The dawn of the third decade of the 21st century is upon us; the current decade is nearly history. The moments we had!

In the first days of 2010, my wife Cathy flew to Florida to furnish and outfit a newly purchased condo; I joined her after a couple weeks. We began our life as snowbirds, skipping some cold weather weeks in Nebraska. (Planning to work to age 92, we had to figure out how to have some fun along the way.)

Our Office Manager Greg Leibman agreed to help in the office here at 228 Main during my absence, January 2010. It did not take long for me to get a glimmer of the potential of that association for the business.

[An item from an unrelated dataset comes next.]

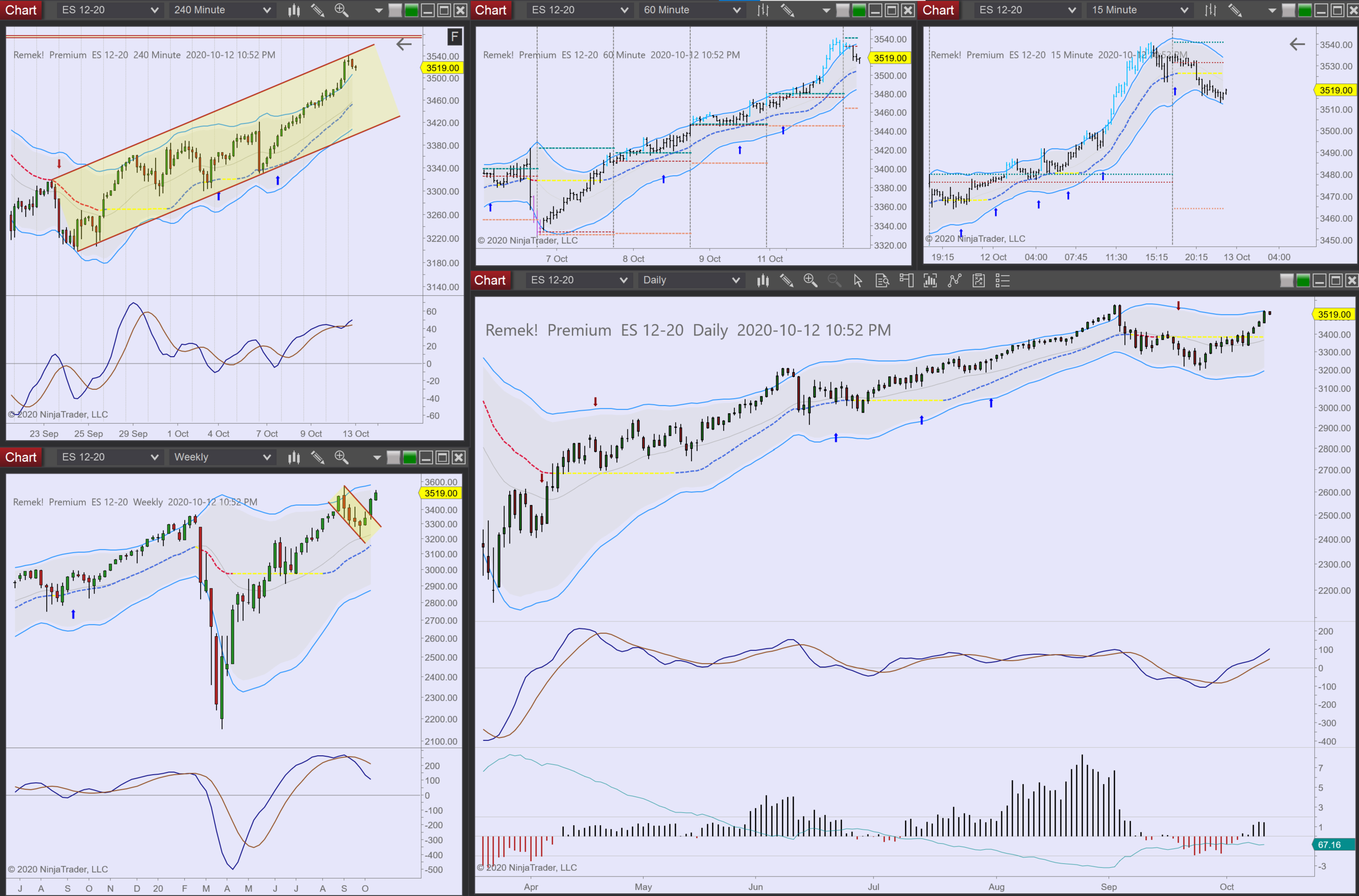
Task: Click return arrow on 15 Minute chart
Action: click(1296, 44)
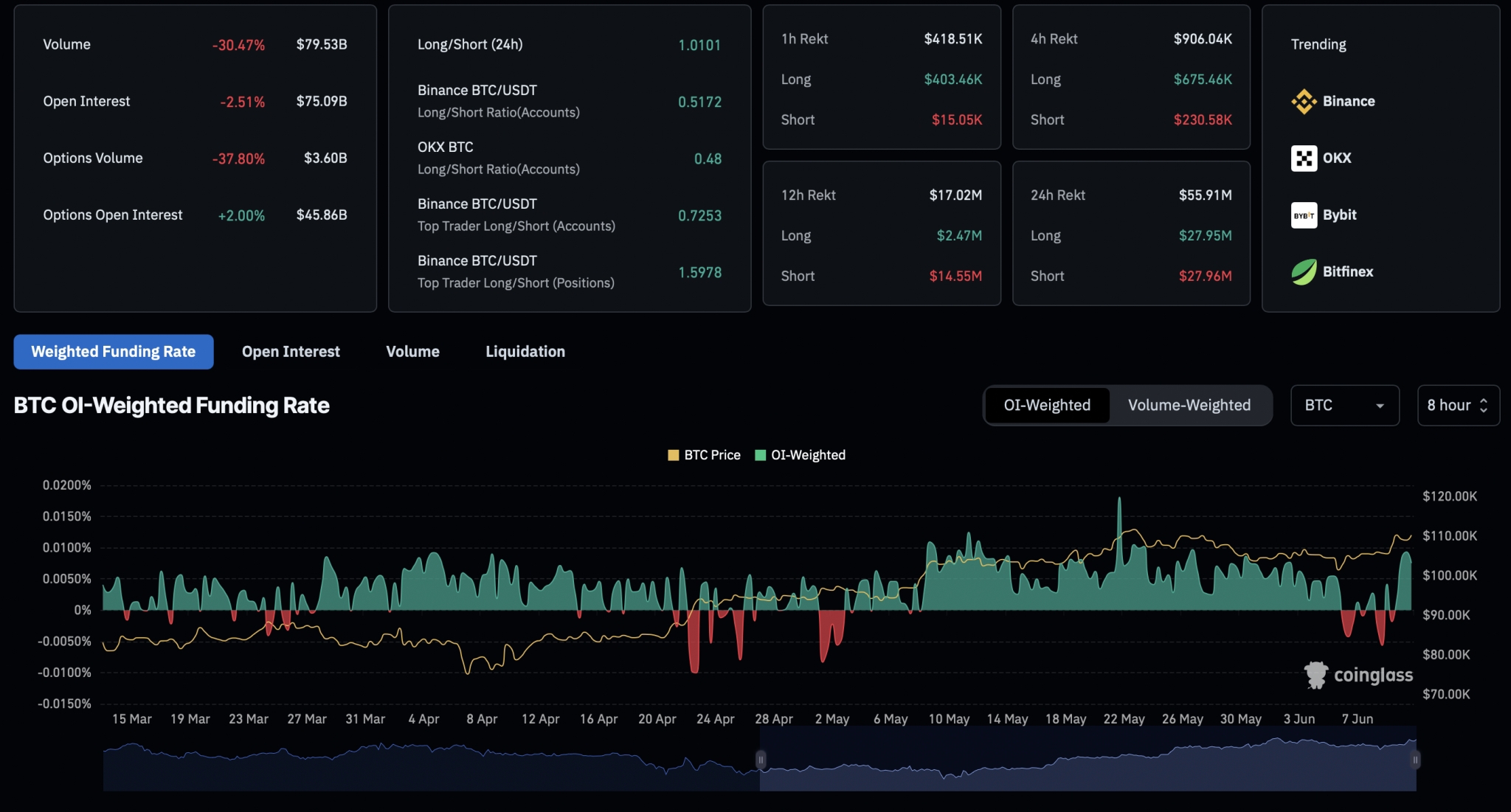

Our planning, disruptions, and adaptations led to surprising growth and development. We focused more tightly on investment advisory business, performed under the auspices of LPL Financial’s RIA (registered investment advisor). That side of the business now accounts for over 70% of assets, $70 million now. That structure elevates our desire to serve your best interests to a binding obligation upon us, the way we like it.

The family health challenges we worked with for most of the decade brought us to a revolution in communications, forced me to learn how to delegate effectively and figure out how to build a team to serve you. The lesson I learned from my life with Cathy, make the most of what you have, enabled us to keep things running so we had the health insurance and resources she needed in her illness.

We had more than full measures of pain and joy in the decade. That is what life is made of.

And now a new decade looms. We hope to be able to make an interesting report to you about it, ten years hence.